* TEXTE À LIRE:
Depuis Turing, on débat autour de la question : une machine peut-elle penser ? Ceci serait le point majeur à partir duquel s’organise le fantasme de l’autonomie de la machine au regard de son créateur, comme si la pensée était ce qui, dans l’homme, marque sa liberté et son potentiel subversif de l’ordre social. Mais enfin, la loi vise-t-elle à limiter la pensée, est-ce là la fonction de l’ordre social ? Ou bien n’est-ce pas plutôt de limiter la jouissance, potentiellement destructrice de soi et des autres ? Alors si la machine était susceptible de se « révolter », ce ne serait pas parce qu’elle pense, mais parce qu’elle jouit !

 

Alors, une machine, est-ce que ça jouit ?

 

Tout d’abord, qu’est ce que la jouissance ? Si on pense d’abord à l’orgasme, ce n’en est qu’une des manifestations. La jouissance est le débordement des frontières du corps, non pas dans le sens de la désorganisation des limites, mais d’une abolition des limites qui définissent l’espace et le temps, une sortie de la structure dans un avant de son élaboration. Ça peut donc aussi être la prise de toxique, qui conduit à un état de jouissance, mais également ce qu’on appelle « le jeu du foulard » et autres expériences qui frôlent la mort. C’est encore le traumatisme : par exemple une agression qui produit une effraction les limites entre soi et l’autre et qui ne peut s’inscrire dans aucun cadre, ne peut être bordée et peut conduire à une dépersonnalisation ou décompensation. Enfin, c’est l’expérience du sublime telle qu’elle est élaborée par Kant[1] : l’émotion du sublime exige la terreur, l’effroi ou la douleur pour surgir, et une distance prise par rapport au danger ; les émotions ne peuvent devenir envahissantes que quand la vie est menacée, sans cela elles sont secondaires par rapport aux idées. Le sentiment de terreur, d’horreur ou de douleur déborde donc l’imagination et annihile pendant un temps la capacité de jugement, c’est une impression sensible pure. Kant reprend de Burke[2] la question de la démesure (force de la nature) qui déborde l’imagination et la sûreté comme condition du sublime. Il s’en distancie pour ce qui est du passage entre la terreur et le plaisir : l’échec de nos sens serait dépassé secondairement par les Idées de l’infini données par la raison pure (Idées non présentables dans l’intuition, infini à l’intérieur de soi). C’est la manifestation des Idées, révélées par l’expérience sublime, qui fournirait une ressource pour lutter contre la destruction, l’anéantissement dans le sensible : le plaisir éprouvé alors renvoie à la perception de cet infini en nous. Ce qui donne du plaisir et fait que cette expérience n’est pas traumatique est donc le recours à un cadre interne dans l’après-coup : la jouissance est dans l’expérience première, elle est ensuite bordée par la Raison.

* LIGNES FOURNIES:
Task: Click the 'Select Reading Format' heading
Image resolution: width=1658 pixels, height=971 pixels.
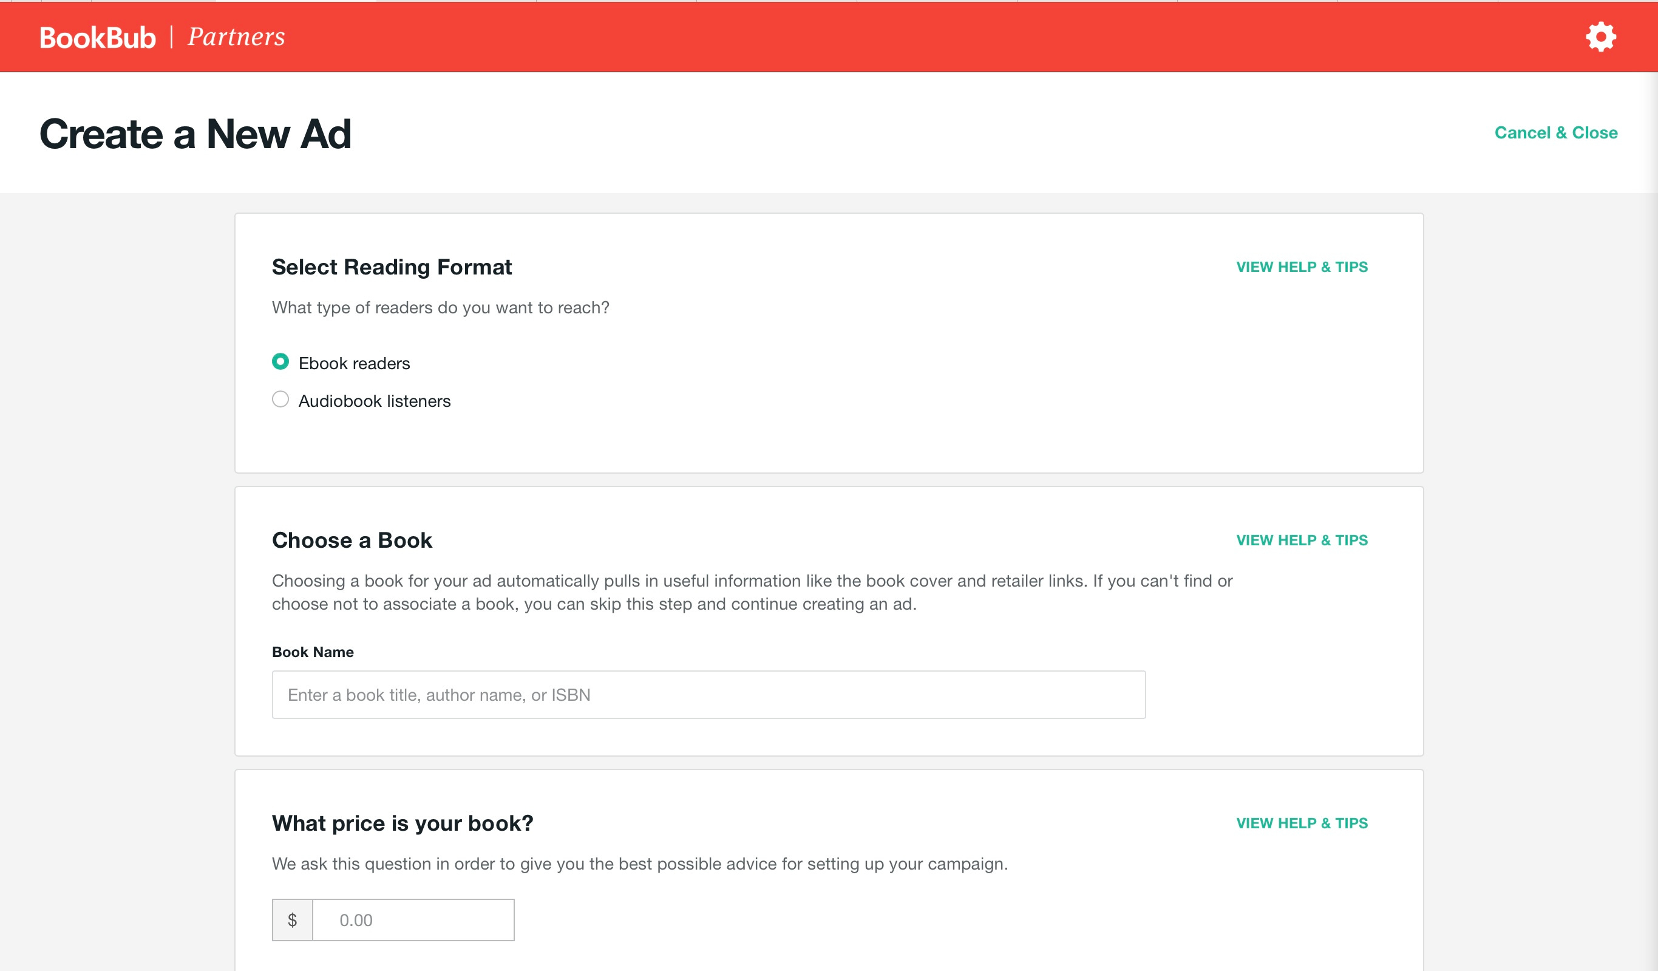Action: click(x=391, y=267)
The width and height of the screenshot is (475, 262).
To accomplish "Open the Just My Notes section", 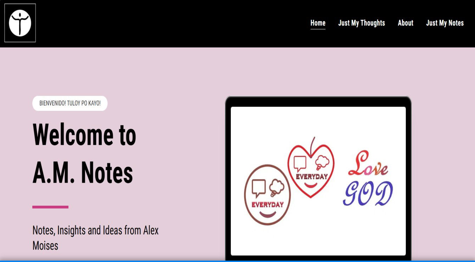I will coord(445,23).
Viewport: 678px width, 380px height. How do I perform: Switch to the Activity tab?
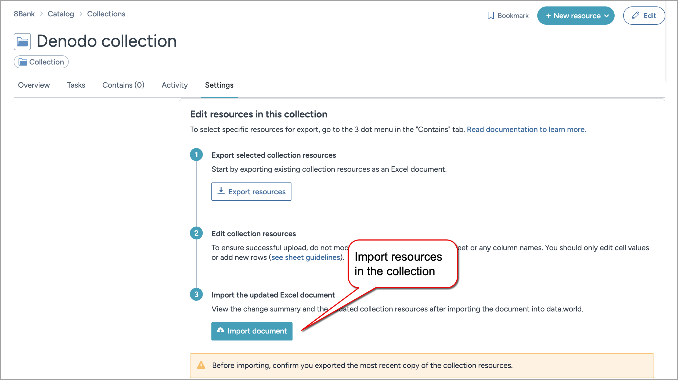(x=175, y=85)
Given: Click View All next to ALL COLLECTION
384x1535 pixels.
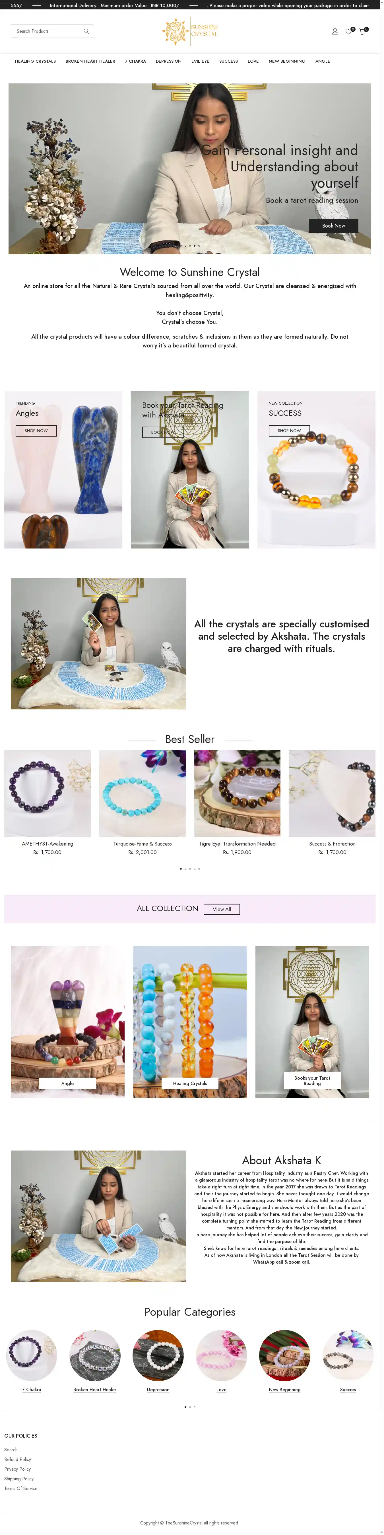Looking at the screenshot, I should [x=221, y=909].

* CONSIGNE A: Dans le texte sur la machine et la jouissance, à quel auteur Kant emprunte-t-il la question de la démesure ?
* CONSIGNE B: Poursuivez le texte sur la machine et la jouissance à partir de sa dernière phrase.

* RÉPONSE A: Kant l'emprunte à Burke.

* RÉPONSE B:
 

Il y a une forme d’addiction à la jouissance, une fois son expérience faite, au-delà et bien souvent contre la recherche consciente. Dans le cas du traumatisme, il y a une répétition des affects traumatiques, c’est la marque laissée par la jouissance : la jouissance est donc radicalement différente du plaisir, elle est à la source de l’angoisse, et ne peut être supportée qu’à condition d’être limitée (dans un espace, un temps, ou par la raison). La jouissance peut être prise dans le principe de plaisir à partir du moment où son expérience s’inscrit dans un cadre (le rapport sexuel, l’effet limité dans le temps des toxiques, etc.). Du coup, une jouissance mécanique (c’est-à-dire une machine qui jouit, et non pas jouir d’une machine, qui est tout à fait réalisable) semble impossible : il faudrait pour cela qu’elle puisse sentir des choses qui débordent ses capacités (mais alors, ne serait-ce qu’une surchauffe ?). On pense ici au film Her, dans lequel la machine, précisément, arrive à cet état qui produit sa propre destruction : là, on peut dire qu’il y a jouissance. D’ailleurs, on ne s’est jamais posé la question de la capacité du robot à ressentir, ou de la nécessité de lui donner des droits, avant qu’on ne lui donne forme humaine : c’est donc seulement par un effet miroir que l’on a supposé que la machine était susceptible de ressentir des choses, d’avoir une conscience, on ne se serait probablement jamais posé cette question si on n’avait pas fait des machines à forme humaine.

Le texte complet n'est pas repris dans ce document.